STATED EXERCISE:
Give the material below as a two-column CSV with the header row request,answer, where each row holds one request's text and its answer. Put each in a single quoted field with line breaks replaced by spaces, and leave out the pictures.

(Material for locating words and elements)
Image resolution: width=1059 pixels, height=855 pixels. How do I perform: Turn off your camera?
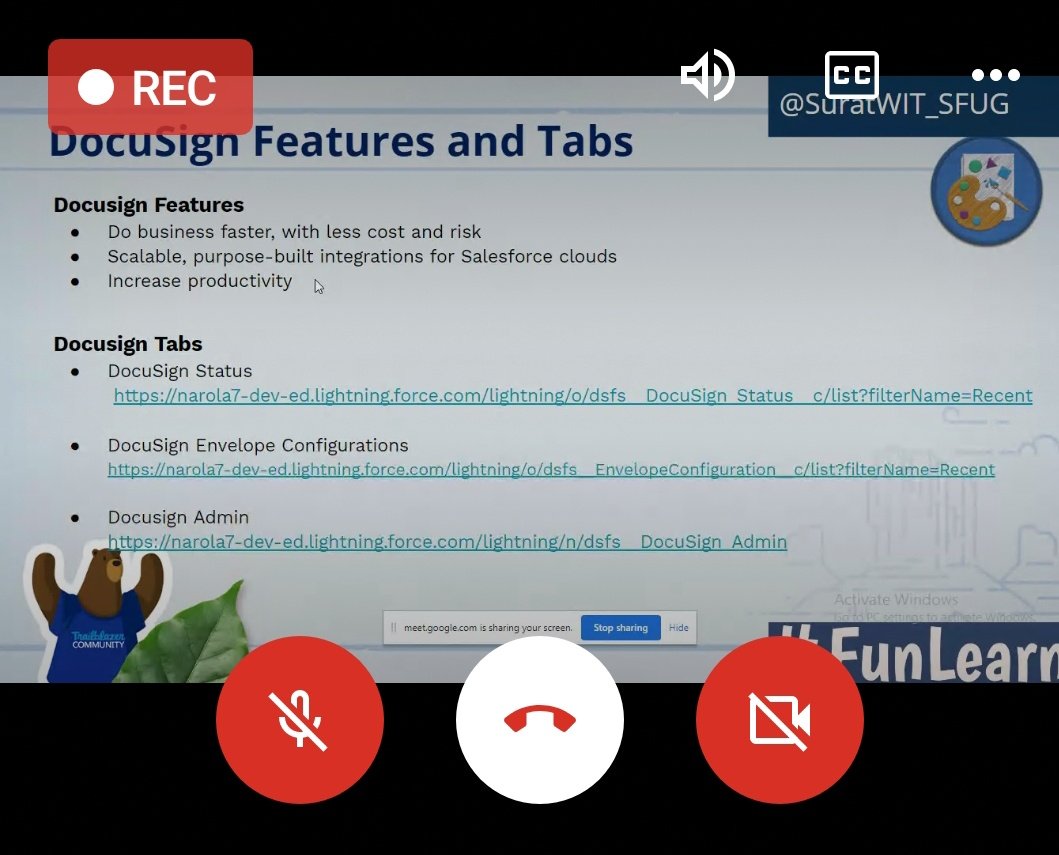779,719
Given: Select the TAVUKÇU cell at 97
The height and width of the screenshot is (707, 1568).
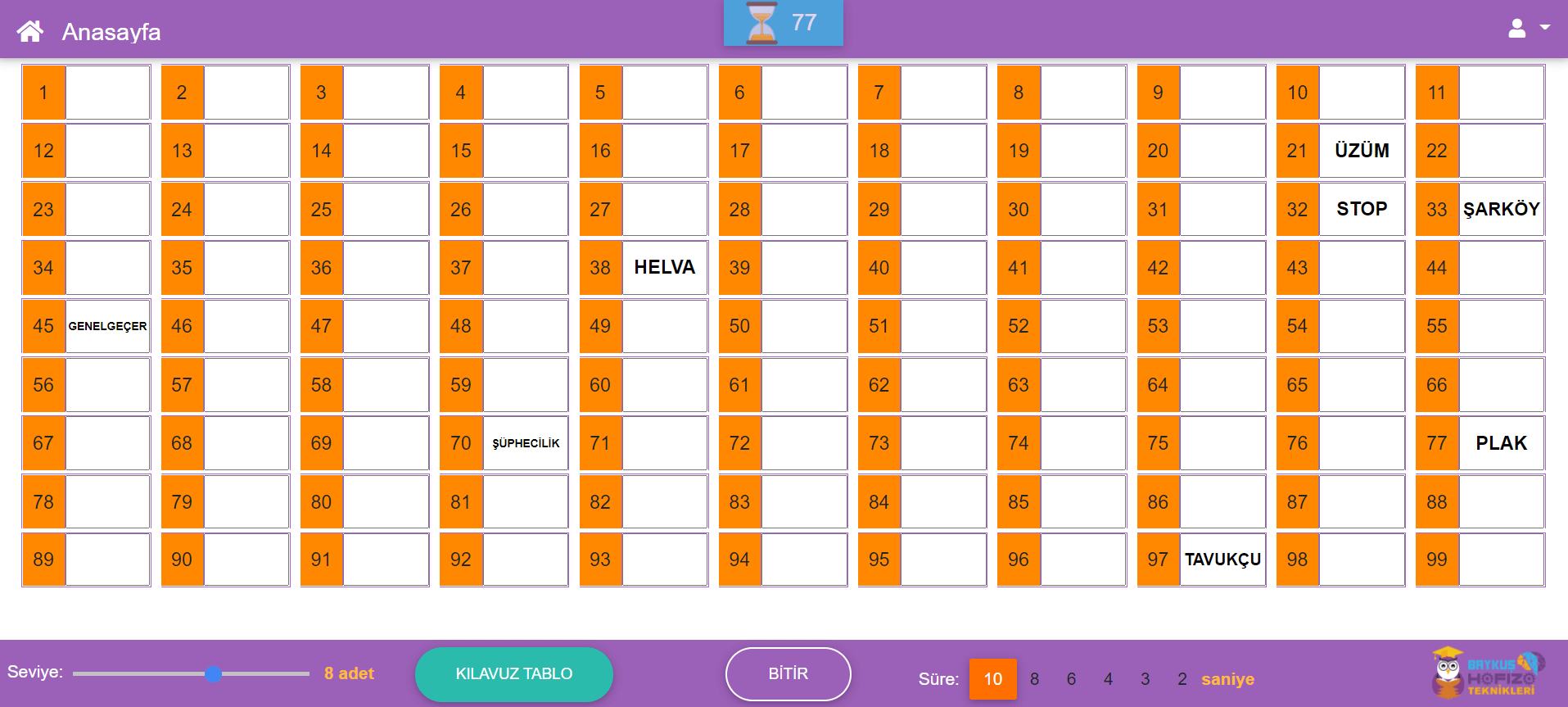Looking at the screenshot, I should 1222,560.
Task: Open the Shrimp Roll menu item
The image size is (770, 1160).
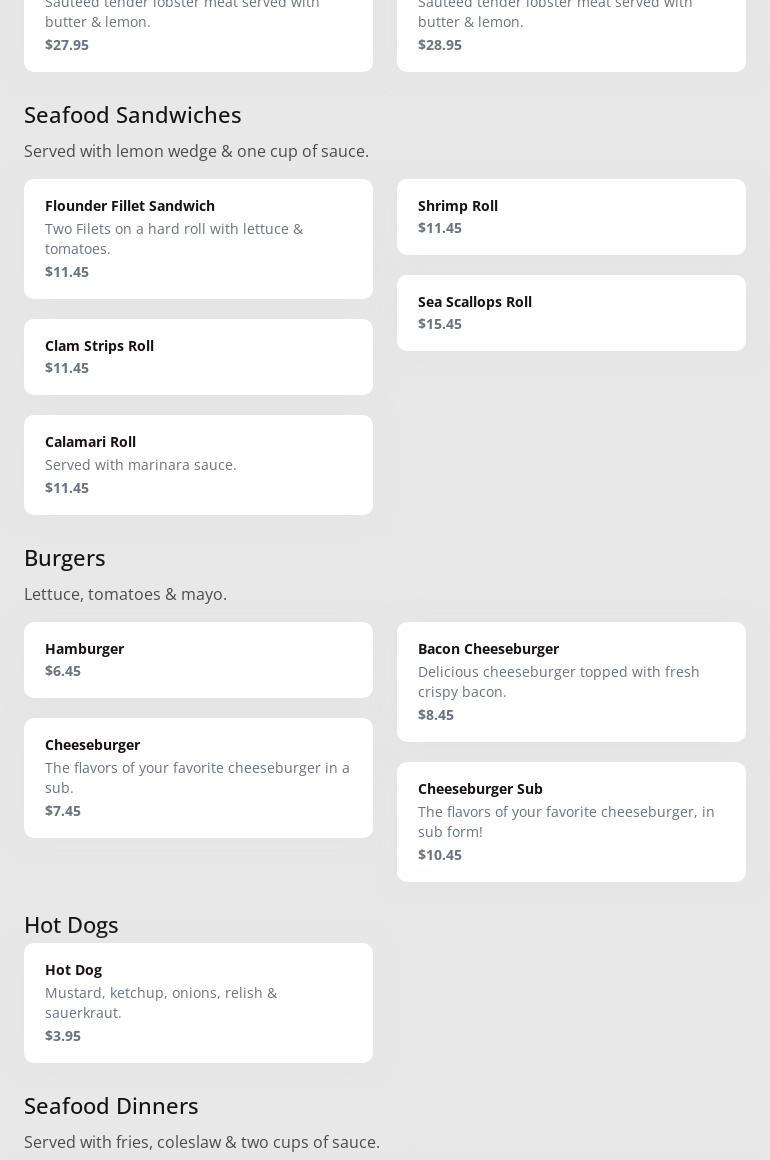Action: tap(571, 216)
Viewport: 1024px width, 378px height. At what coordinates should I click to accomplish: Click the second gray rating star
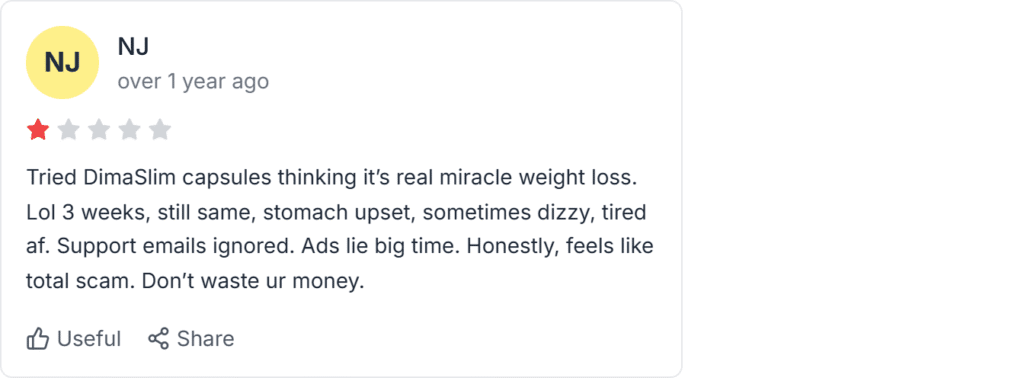point(69,130)
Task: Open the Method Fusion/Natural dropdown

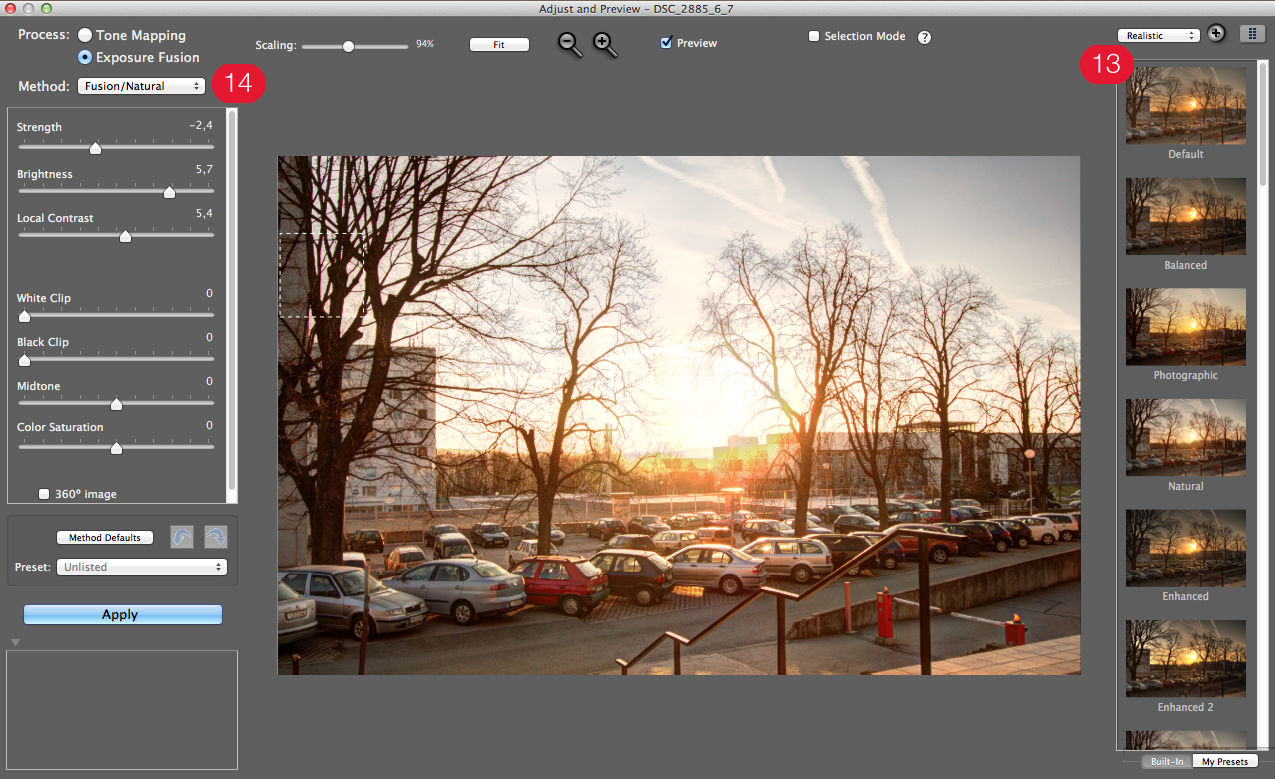Action: point(141,86)
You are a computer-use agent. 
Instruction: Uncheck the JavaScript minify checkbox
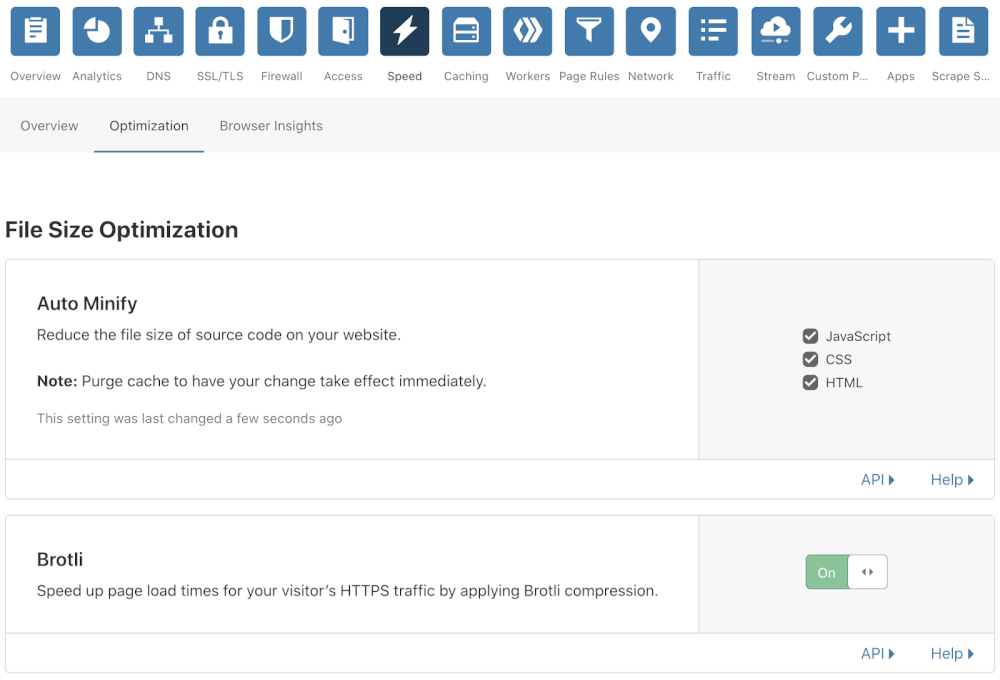tap(811, 336)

ANSWER TO THE TASK:
request,answer
"Image resolution: width=1059 pixels, height=855 pixels. How do I perform: Turn off your camera?","779,719"
"Given: Select the TAVUKÇU cell at 97 The height and width of the screenshot is (707, 1568).","Looking at the screenshot, I should 1222,560."
"Task: Open the Shrimp Roll menu item The image size is (770, 1160).","Action: tap(571, 216)"
"Viewport: 1024px width, 378px height. At what coordinates should I click to accomplish: Click the second gray rating star","point(69,130)"
"Task: Open the Method Fusion/Natural dropdown","Action: point(141,86)"
"You are a computer-use agent. Instruction: Uncheck the JavaScript minify checkbox","tap(811, 336)"